Dataset excerpts -
--- START ---

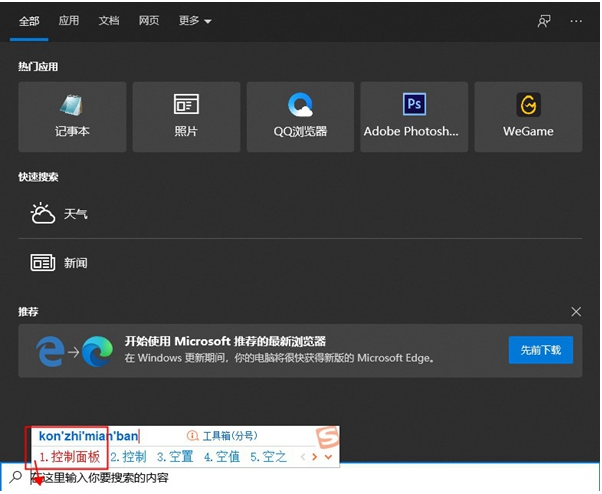Open the Notepad (记事本) app tile
The image size is (602, 494).
pos(72,116)
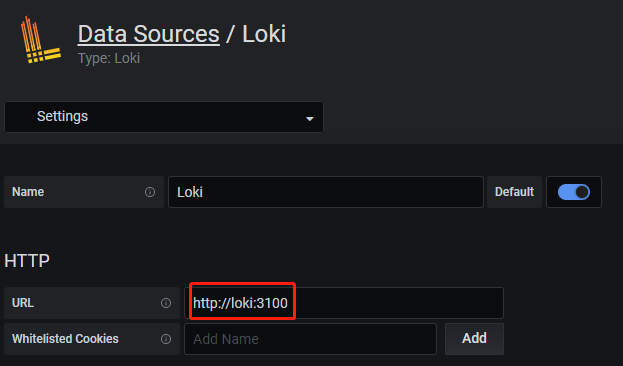Image resolution: width=623 pixels, height=366 pixels.
Task: Click the HTTP section heading
Action: pos(27,261)
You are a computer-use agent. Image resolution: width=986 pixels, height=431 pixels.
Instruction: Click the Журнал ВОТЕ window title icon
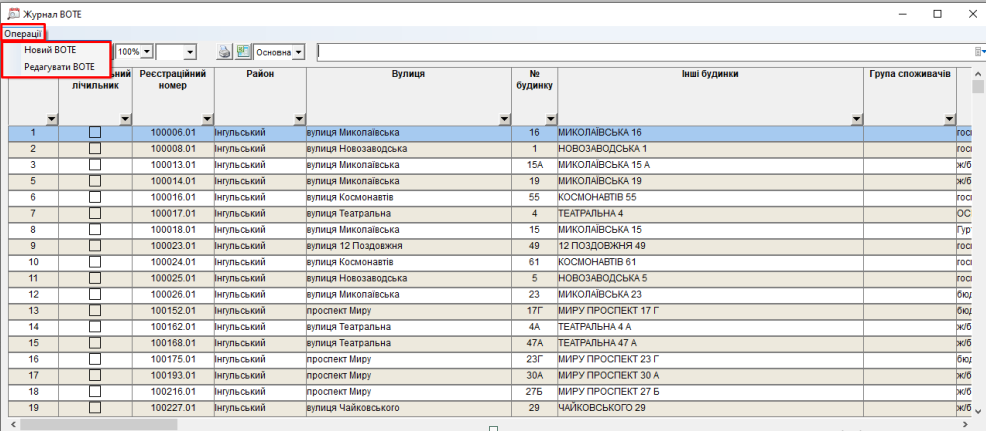(13, 13)
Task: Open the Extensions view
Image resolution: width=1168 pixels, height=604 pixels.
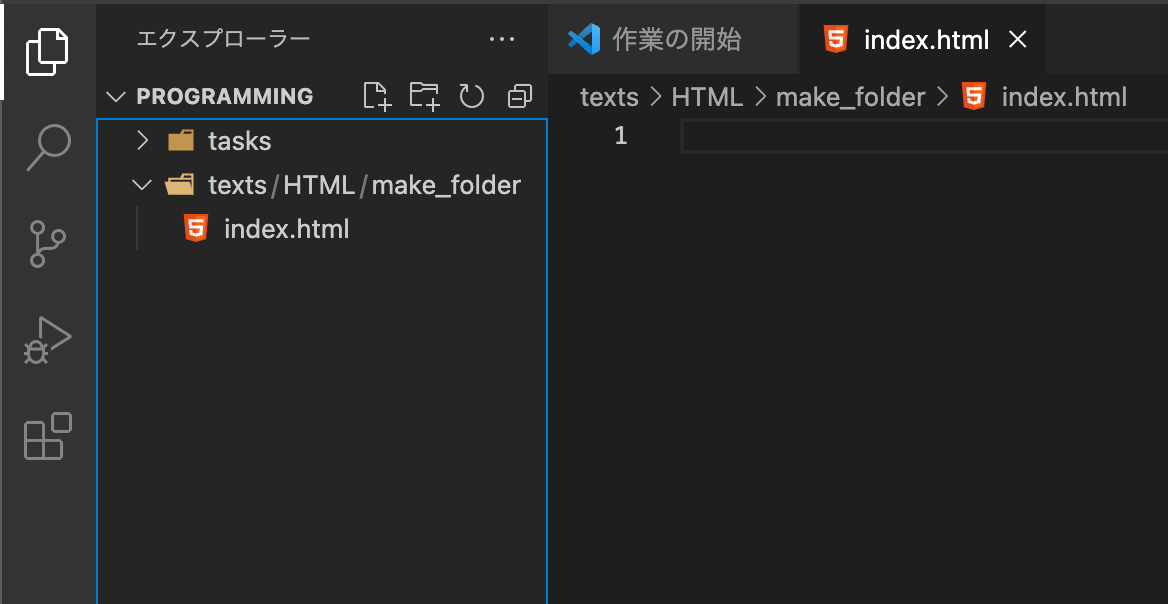Action: pos(45,437)
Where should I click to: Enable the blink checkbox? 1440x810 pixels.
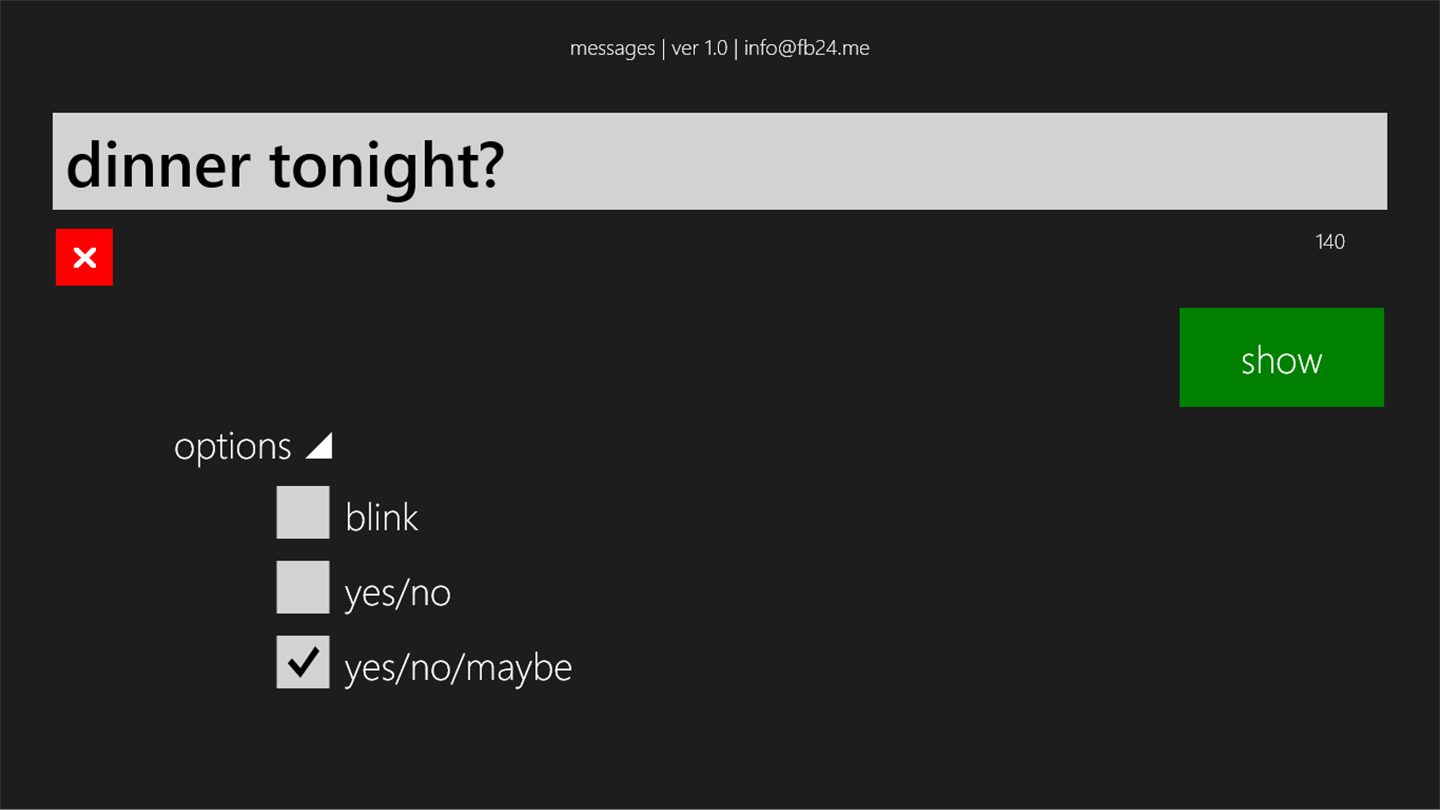tap(303, 513)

--- END ---

Your objective -
Please print the span that begins at the line holding "You are a computer-use" and ends at the last line of the data, both ends included, with no pictures.

Exercise answer -
You are a computer-use agent. Image resolution: width=986 pixels, height=431 pixels.
Instruction: Click the Журнал ВОТЕ window title icon
(13, 13)
Task: Open the Extensions view
Image resolution: width=1168 pixels, height=604 pixels.
Action: pos(45,437)
Where should I click to: Enable the blink checkbox? 1440x810 pixels.
tap(303, 513)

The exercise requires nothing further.